* [Exercise aim] In how many lines of the listing below does "this" appear? Reply with the number only.

─── Data listing ───

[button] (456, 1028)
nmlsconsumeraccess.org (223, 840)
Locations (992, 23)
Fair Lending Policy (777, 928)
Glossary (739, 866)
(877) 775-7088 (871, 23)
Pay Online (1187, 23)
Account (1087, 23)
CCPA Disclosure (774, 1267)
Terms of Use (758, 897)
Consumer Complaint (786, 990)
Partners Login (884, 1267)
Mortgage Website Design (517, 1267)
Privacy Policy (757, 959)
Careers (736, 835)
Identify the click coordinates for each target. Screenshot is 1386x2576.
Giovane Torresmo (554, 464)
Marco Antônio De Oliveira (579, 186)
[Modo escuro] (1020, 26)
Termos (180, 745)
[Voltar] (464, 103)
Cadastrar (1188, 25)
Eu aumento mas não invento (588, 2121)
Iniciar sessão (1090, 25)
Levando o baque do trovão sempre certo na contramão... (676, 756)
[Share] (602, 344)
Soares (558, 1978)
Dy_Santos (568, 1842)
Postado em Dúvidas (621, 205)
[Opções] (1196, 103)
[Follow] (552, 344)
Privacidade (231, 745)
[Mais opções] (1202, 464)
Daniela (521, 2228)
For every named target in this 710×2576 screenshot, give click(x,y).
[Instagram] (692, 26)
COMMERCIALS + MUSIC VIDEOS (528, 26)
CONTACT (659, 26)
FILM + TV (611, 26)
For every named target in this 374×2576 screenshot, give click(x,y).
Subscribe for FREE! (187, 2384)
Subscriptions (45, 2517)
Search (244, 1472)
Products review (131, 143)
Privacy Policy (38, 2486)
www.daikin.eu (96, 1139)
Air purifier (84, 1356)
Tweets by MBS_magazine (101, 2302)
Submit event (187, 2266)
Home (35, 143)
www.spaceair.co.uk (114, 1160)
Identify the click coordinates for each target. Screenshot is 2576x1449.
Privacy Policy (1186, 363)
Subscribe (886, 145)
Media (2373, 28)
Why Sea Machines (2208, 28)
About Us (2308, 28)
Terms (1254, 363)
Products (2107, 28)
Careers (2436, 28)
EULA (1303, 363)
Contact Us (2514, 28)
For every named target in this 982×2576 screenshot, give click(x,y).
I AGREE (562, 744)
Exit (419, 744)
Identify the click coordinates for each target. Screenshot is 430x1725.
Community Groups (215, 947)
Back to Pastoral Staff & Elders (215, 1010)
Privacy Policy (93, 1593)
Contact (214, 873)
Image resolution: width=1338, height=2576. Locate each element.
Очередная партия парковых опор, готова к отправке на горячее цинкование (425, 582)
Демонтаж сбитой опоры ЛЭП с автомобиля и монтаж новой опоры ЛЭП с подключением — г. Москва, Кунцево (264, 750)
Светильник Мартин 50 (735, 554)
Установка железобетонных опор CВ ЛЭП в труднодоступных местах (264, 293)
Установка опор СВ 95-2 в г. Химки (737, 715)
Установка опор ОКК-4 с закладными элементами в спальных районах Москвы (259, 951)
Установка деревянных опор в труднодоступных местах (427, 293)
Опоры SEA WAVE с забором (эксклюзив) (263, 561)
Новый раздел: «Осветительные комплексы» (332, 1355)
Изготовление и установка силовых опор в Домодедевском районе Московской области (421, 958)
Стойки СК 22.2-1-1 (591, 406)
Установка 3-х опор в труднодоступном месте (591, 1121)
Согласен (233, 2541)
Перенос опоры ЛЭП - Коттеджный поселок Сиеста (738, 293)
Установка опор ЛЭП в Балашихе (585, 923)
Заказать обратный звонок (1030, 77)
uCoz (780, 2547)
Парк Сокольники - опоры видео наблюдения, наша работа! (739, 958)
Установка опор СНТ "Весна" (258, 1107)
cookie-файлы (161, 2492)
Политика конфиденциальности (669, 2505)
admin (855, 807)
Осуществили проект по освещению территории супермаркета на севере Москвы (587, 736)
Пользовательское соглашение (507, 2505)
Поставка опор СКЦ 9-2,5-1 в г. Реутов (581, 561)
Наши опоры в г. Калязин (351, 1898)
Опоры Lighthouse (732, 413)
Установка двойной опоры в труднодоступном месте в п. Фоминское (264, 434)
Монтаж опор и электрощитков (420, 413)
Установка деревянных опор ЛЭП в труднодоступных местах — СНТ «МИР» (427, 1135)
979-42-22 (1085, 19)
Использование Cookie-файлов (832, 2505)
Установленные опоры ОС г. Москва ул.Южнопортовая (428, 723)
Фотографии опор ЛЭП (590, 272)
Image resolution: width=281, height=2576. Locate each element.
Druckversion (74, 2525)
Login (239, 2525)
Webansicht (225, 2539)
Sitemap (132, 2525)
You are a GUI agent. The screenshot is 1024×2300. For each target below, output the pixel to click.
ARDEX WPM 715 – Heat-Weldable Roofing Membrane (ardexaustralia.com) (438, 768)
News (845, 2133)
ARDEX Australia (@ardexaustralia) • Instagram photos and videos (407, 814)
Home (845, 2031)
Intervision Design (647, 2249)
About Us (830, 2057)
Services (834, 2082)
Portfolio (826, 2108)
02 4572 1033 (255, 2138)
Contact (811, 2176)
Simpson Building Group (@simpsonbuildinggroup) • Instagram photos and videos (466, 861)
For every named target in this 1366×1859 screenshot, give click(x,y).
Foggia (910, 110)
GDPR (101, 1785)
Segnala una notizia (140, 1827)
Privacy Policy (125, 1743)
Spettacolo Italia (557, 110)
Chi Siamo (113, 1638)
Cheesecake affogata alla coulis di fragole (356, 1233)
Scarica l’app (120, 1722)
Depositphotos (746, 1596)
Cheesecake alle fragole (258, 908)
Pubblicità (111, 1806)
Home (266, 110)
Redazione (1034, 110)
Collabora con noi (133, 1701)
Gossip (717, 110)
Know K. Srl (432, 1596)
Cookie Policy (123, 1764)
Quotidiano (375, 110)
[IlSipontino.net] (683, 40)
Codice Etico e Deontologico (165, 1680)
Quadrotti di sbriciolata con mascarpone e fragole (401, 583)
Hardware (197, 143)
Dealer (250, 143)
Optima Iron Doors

───

* [Completed exercise] 4